Filling in the milk void

Fonterra's Tangshan dairy farm in Hebei province. Provided to China Daily |
Fonterra looks to capitalize on China's need for safer milk products
The 2008 melamine scandal served as both a wakeup call for China and a vacuum for Chinese milk producers. Four years later, more and more consumers are drinking products from overseas brands, which has created business opportunities for more foreign companies.
Fonterra Cooperative Group Ltd, a New Zealand-based dairy product maker, is among the foreign companies looking for a bigger stake in the Chinese market. The company has an ambitious plan to expand its farming hub to boost production in China after more than 30 years of providing dairy products from New Zealand to the Chinese market.
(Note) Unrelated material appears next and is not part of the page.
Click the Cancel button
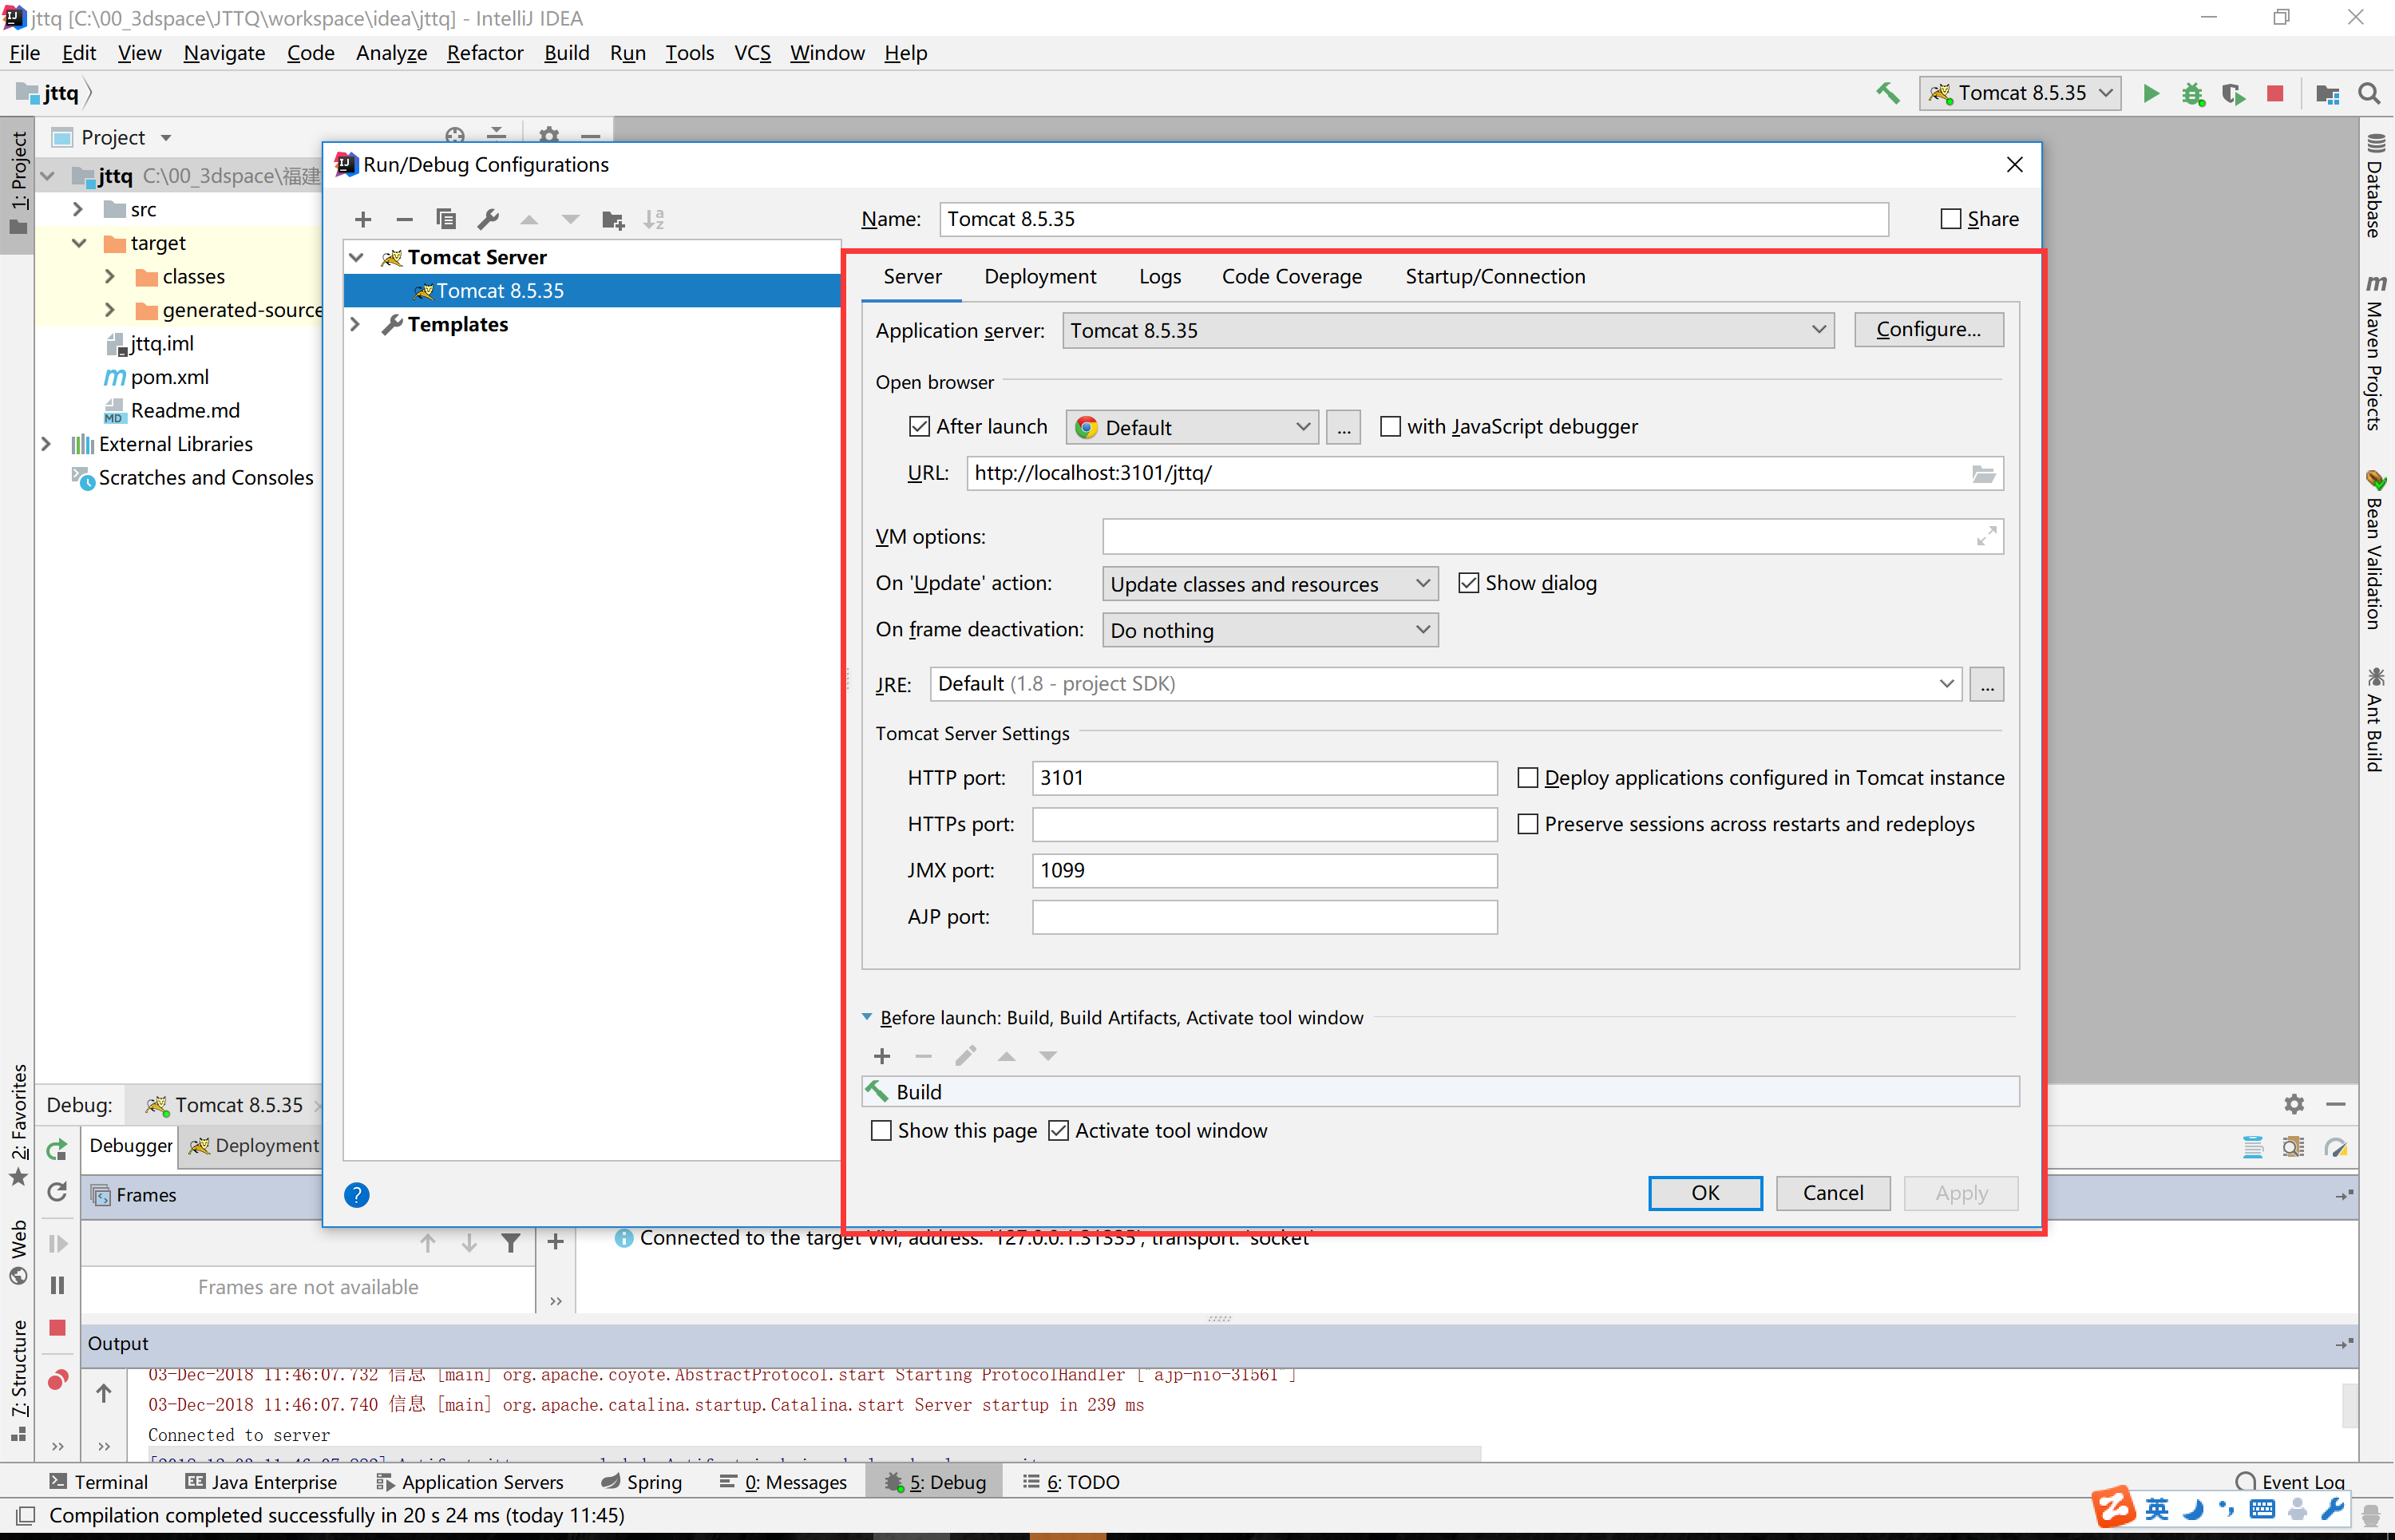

"With China's huge growth prospects, our challenge is being able to develop fast enough to ensure there's enough milk to keep up with the population's appetite for dairy nutrition, while maintaining the quality our customers and consumers know and expect from our brand," says Philip Turner, president of Fonterra China.
Fonterra, the world's largest dairy product exporter whose brands include Anchor, Anlene and Anmum, plans to establish an integrated milk business in China that processes high quality milk from Chinese farms. The New Zealand cooperative, owned by 10,500 dairy farmers, produces more than 2 million tons of dairy products every year.
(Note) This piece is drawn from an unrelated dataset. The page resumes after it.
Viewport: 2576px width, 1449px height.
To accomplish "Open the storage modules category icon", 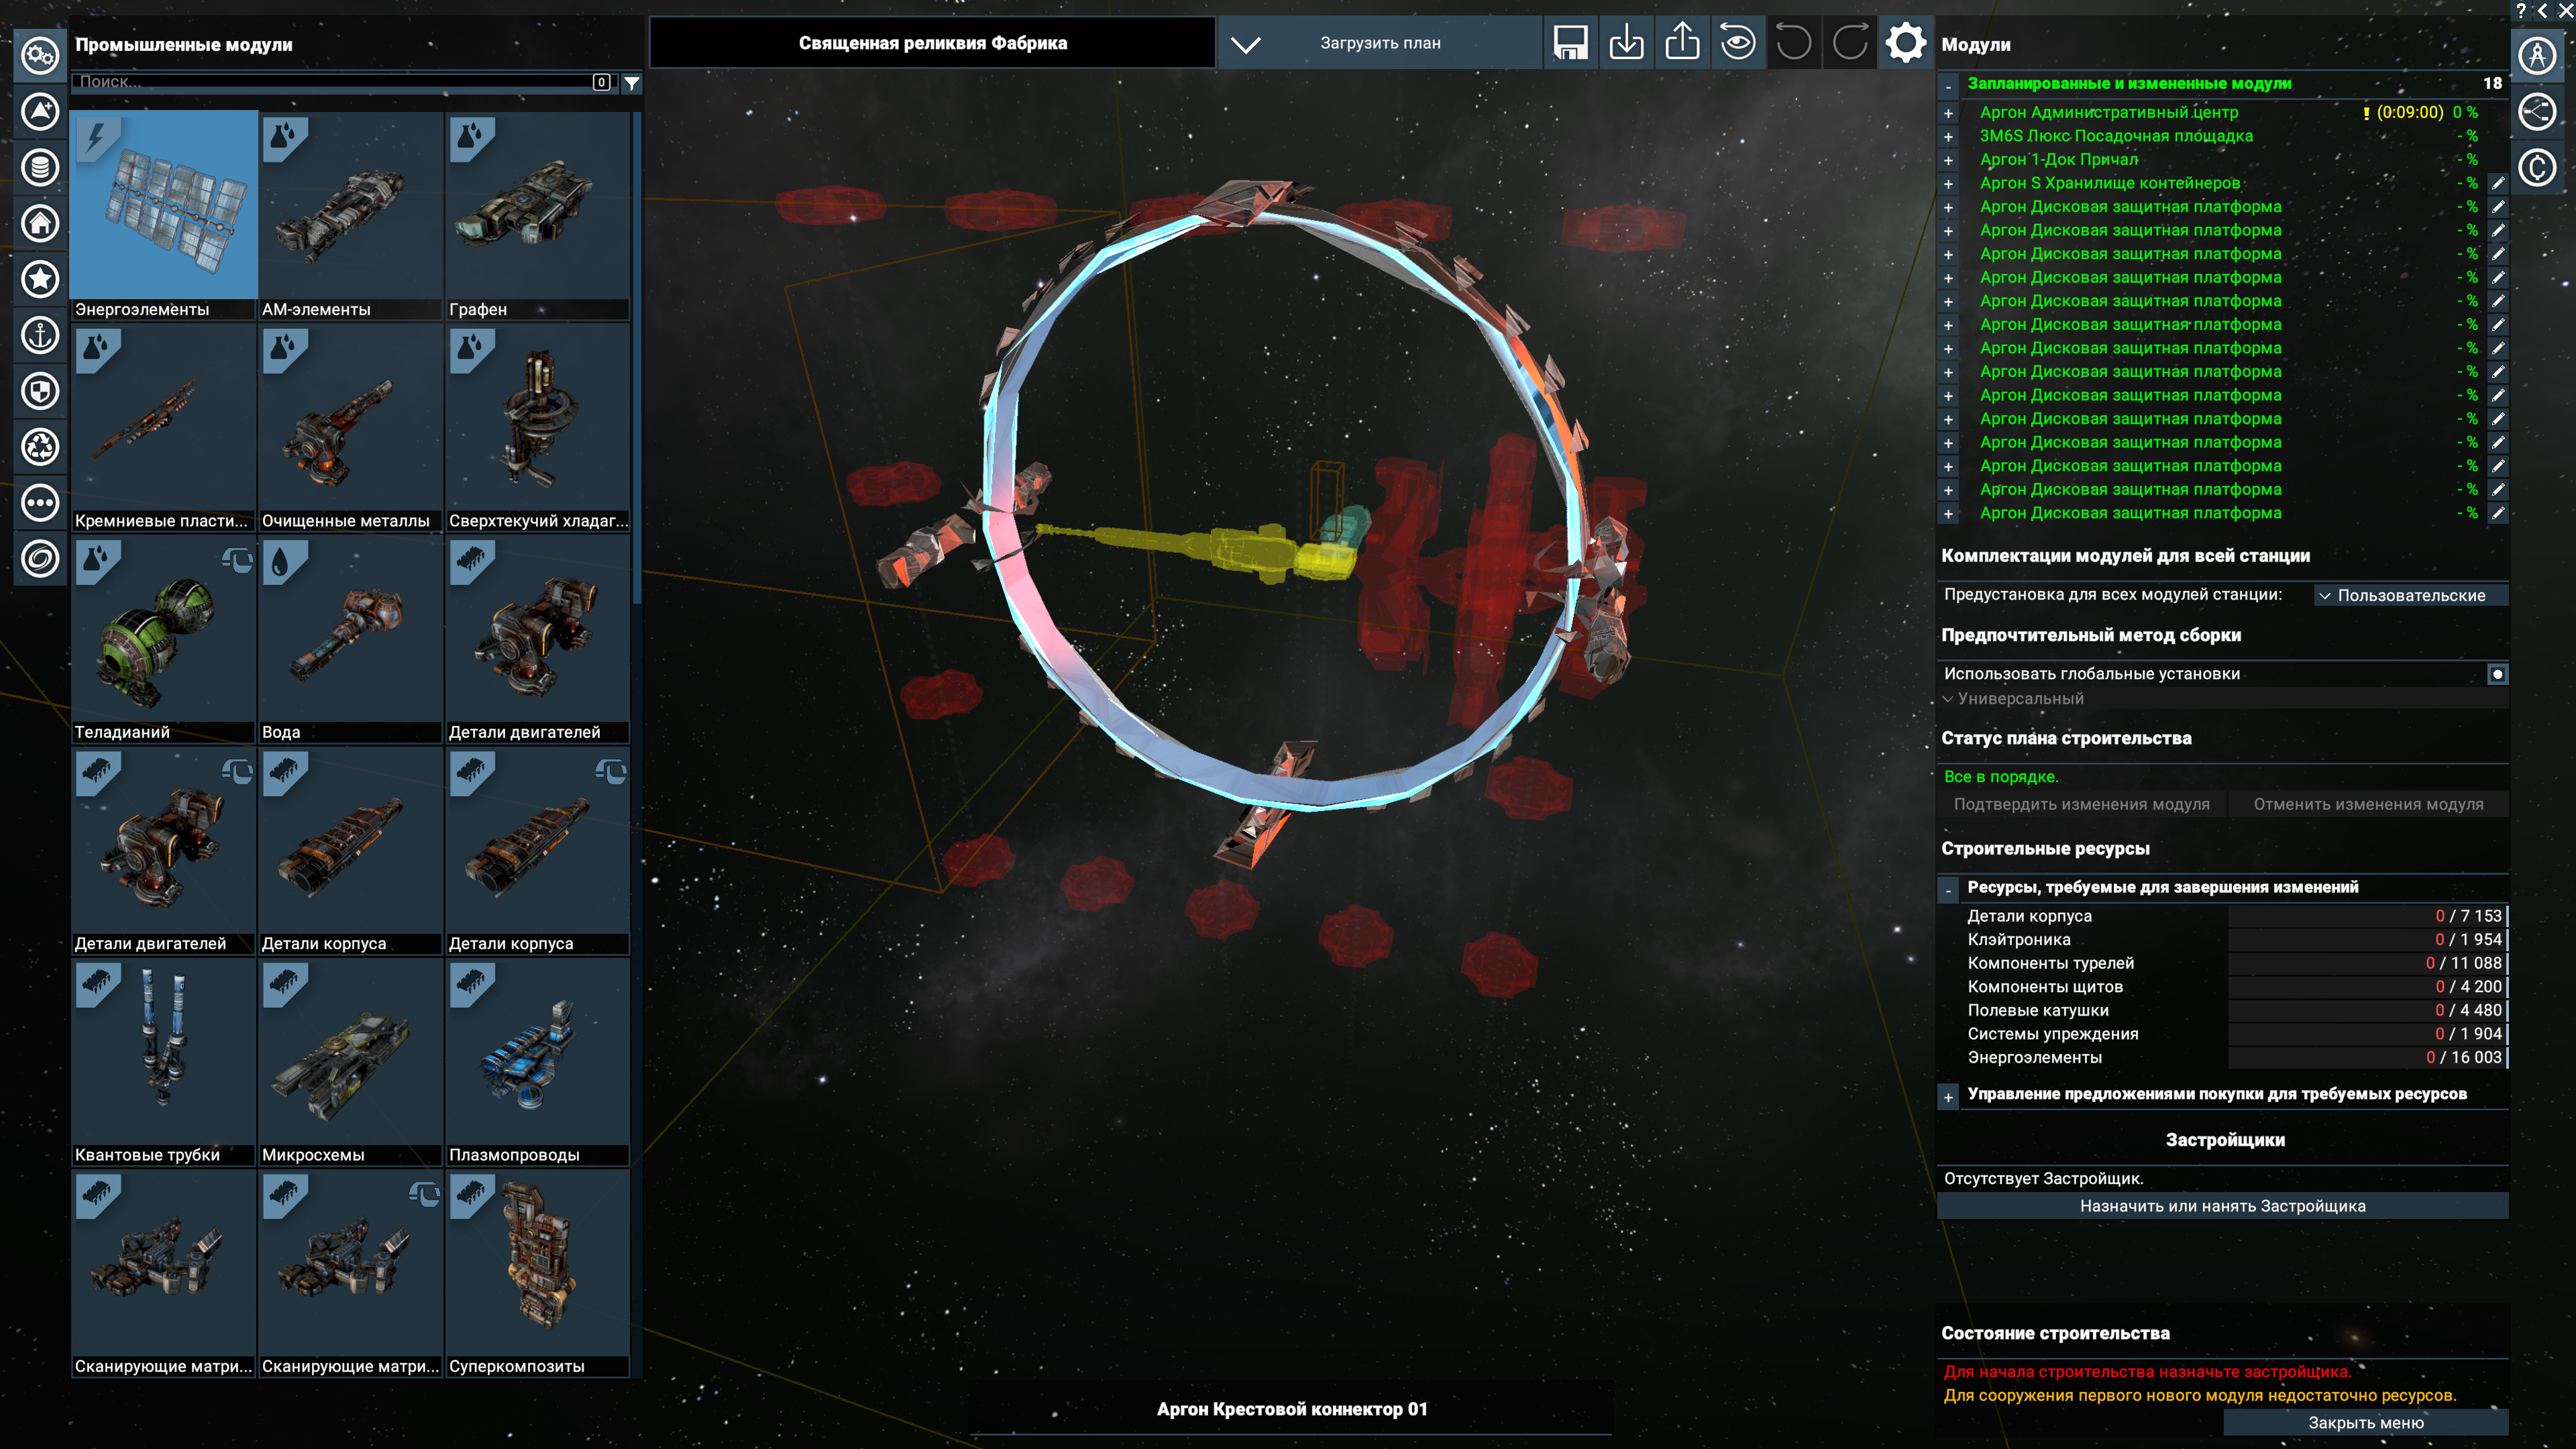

The company, which operates two dairy farms, Tangshan Fonterra Farm and Yutian Farm I and is building the Yutian Farm II (all of which are in Hebei province), announced in April that it would invest 557 million yuan ($87.6 million, 69.5 million euros) to expand to five farms in Hebei.
It established Tangshan Fonterra Farm in December 2007 to test whether New Zealand genetics and dairy farming expertise can be used in China to produce New Zealand standard milk. The farm is now producing more than 28 million liters of milk every year.
Fonterra's dairy farming hub in the province will have around 15,000 cows and produce about 150 million liters of milk every year when the farms are expected to start production by the end of 2013, Turner says.
The company's milk line in China focuses on four key areas: ingredients, service, brands and a fresh milk supply. Last year, its sales in China posted a double-digit growth to NZ$2 billion ($1.6 billion, 1.3 billion euros), making it the largest market for the company.
Turner expects growth to continue based on increasing domestic demand, which is expected to double in the next eight years with projections that Chinese people will drink about 70 billion liters of milk every year by 2020.
The optimism in China's milk consumption have encouraged Fonterra setting its emerging market development plan to focus on the market.
He says that adding two more dairy farms in Hebei province is a vital move in the group's global strategy.
"The next decade is about driving rapid growth - better utilizing New Zealand milk in China and expanding local farming operations. We are also committed to working alongside the local industry to help further develop dairy farming capabilities in China," Turner says.
"Our customers have told us they want high quality milk with the flexibility of local supply and consumers are looking for fresh and liquid dairy options. Fonterra's future in China is therefore intrinsically linked with growing high quality local production and processing," he says.
The New Zealand dairy industry first began supplying dairy ingredients to Chinese customers in the 1970s and launched its first consumer brands in the 1990s. Today, Fonterra's investment plan has been the most ambitious attempt to dig deep into the Chinese market since 2008, when the infant formula melamine scandal rocked the nation. Its Chinese partner, Shijiazhuang Sanlu Group Co, in which Fonterra had owned a 43-percent stake. It subsequently wrote off its NZ$200 investment in the Chinese company.
"The melamine crisis was a severe blow to the industry and tragic for those affected. But Chinese consumers are ultimately benefiting from the changes that have been made since the crisis. There is now a renewed focus and attention on food quality and safety in China, and people are paying closer attention to how their food is produced," Turner says.
In 2008, six children died and about 300,000 fell ill after drinking melamine-tainted milk.
Though the government responded to the melamine crisis with newer, stronger regulations for the dairy industry in 2010, many experts slammed the new national standard for milk as the "lowest in the world ever". The suspicion among consumers has forced Fonterra and other companies along the supply chain to place consumer trust high on the priority list.
"We want consumers and customers to choose our products because they know are the same consistent quality every time they buy them; products that they do not need to research or question, because it has the Fonterra stamp of approval. Building this trust requires us to have complete management and control of our entire supply chain, and a concerted commitment to quality at every step of the way," Turner says.
Fonterra also launched a new innovation center in Shanghai last month, which will focus on tapping into specific dairy consumption trends and developing unique products for China. Turner says Chinese consumers are not only consuming more dairy products, but are also looking for different types to suit their lifestyles. Turner says, for example, a busier urban lifestyle has forced people to look at quick and easy meal options or meals that they can eat on the run, opening up big opportunities for the food-service market.
"The center will further leverage our world class dairy innovation capability, developed in New Zealand and used by Fonterra around the world. It will bring this expertise closer to the market, closer to consumers and help us understand, develop and respond to uniquely Chinese consumer needs faster and more effectively," he says.